• Task item: Each entry that follows should be retyped exactly.
┄┄┄┄┄┄┄┄┄┄┄┄┄┄┄┄┄┄┄┄
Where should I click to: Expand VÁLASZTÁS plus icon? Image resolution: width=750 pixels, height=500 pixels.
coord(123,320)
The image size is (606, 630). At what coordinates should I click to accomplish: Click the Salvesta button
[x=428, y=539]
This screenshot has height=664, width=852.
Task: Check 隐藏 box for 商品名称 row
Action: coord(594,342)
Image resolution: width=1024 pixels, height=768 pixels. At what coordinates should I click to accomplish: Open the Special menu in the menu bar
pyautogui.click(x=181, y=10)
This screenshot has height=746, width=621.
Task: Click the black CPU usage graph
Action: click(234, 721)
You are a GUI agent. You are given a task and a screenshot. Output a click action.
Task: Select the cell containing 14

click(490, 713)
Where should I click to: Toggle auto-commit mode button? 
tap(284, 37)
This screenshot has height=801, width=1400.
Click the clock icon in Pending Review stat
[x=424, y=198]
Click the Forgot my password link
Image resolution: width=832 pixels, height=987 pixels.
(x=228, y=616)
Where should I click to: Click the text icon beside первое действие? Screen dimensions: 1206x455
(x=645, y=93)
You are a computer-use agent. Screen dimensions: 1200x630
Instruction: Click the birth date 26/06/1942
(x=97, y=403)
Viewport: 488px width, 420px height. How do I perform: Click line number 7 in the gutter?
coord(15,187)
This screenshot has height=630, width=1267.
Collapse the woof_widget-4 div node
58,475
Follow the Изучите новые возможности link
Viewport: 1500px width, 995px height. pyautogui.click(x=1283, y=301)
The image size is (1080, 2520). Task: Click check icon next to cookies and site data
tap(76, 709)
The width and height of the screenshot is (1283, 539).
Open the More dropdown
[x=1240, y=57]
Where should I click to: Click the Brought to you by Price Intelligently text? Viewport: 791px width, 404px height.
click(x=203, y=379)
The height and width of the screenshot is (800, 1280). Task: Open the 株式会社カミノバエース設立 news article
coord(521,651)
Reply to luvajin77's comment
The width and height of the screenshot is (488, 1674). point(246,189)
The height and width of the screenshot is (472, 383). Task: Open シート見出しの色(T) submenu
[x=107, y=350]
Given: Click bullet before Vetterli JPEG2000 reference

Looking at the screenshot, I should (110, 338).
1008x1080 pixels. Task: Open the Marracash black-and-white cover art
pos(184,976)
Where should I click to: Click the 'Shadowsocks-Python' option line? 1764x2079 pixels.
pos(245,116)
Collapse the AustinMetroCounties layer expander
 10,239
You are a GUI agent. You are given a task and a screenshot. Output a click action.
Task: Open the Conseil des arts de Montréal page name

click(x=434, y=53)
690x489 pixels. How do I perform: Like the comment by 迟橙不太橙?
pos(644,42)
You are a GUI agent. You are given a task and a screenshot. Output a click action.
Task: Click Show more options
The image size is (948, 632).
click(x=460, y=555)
┄┄┄┄┄┄┄┄┄┄┄┄┄┄┄┄┄┄┄┄
• Expected output:
Where should I click to: Expand VÁLASZTÁS plus icon? Image resolution: width=750 pixels, height=500 pixels.
coord(123,320)
The image size is (606, 630). At what coordinates should I click to accomplish: Click the Salvesta button
[x=428, y=539]
This screenshot has height=664, width=852.
Task: Check 隐藏 box for 商品名称 row
Action: coord(594,342)
Image resolution: width=1024 pixels, height=768 pixels. At what coordinates should I click to accomplish: Open the Special menu in the menu bar
pyautogui.click(x=181, y=10)
This screenshot has height=746, width=621.
Task: Click the black CPU usage graph
Action: click(234, 721)
You are a GUI agent. You are given a task and a screenshot. Output a click action.
Task: Select the cell containing 14

click(490, 713)
Where should I click to: Toggle auto-commit mode button? 
tap(284, 37)
This screenshot has height=801, width=1400.
Click the clock icon in Pending Review stat
[x=424, y=198]
Click the Forgot my password link
Image resolution: width=832 pixels, height=987 pixels.
(x=228, y=616)
Where should I click to: Click the text icon beside первое действие? Screen dimensions: 1206x455
(x=645, y=93)
You are a computer-use agent. Screen dimensions: 1200x630
Instruction: Click the birth date 26/06/1942
(x=97, y=403)
Viewport: 488px width, 420px height. How do I perform: Click line number 7 in the gutter?
coord(15,187)
This screenshot has height=630, width=1267.
Collapse the woof_widget-4 div node
58,475
Follow the Изучите новые возможности link
Viewport: 1500px width, 995px height. pyautogui.click(x=1283, y=301)
The image size is (1080, 2520). Task: Click check icon next to cookies and site data
tap(76, 709)
The width and height of the screenshot is (1283, 539).
Open the More dropdown
[x=1240, y=57]
Where should I click to: Click the Brought to you by Price Intelligently text? Viewport: 791px width, 404px height.
click(x=203, y=379)
The height and width of the screenshot is (800, 1280). Task: Open the 株式会社カミノバエース設立 news article
coord(521,651)
Reply to luvajin77's comment
The width and height of the screenshot is (488, 1674). point(246,189)
The height and width of the screenshot is (472, 383). Task: Open シート見出しの色(T) submenu
[x=107, y=350]
Given: Click bullet before Vetterli JPEG2000 reference

Looking at the screenshot, I should (110, 338).
1008x1080 pixels. Task: Open the Marracash black-and-white cover art
pos(184,976)
Where should I click to: Click the 'Shadowsocks-Python' option line? 1764x2079 pixels.
pos(245,116)
Collapse the AustinMetroCounties layer expander
 10,239
You are a GUI agent. You are given a task and a screenshot. Output a click action.
Task: Open the Conseil des arts de Montréal page name

click(x=434, y=53)
690x489 pixels. How do I perform: Like the comment by 迟橙不太橙?
pos(644,42)
You are a GUI agent. You are given a task and a screenshot. Output a click action.
Task: Click Show more options
The image size is (948, 632).
click(x=460, y=555)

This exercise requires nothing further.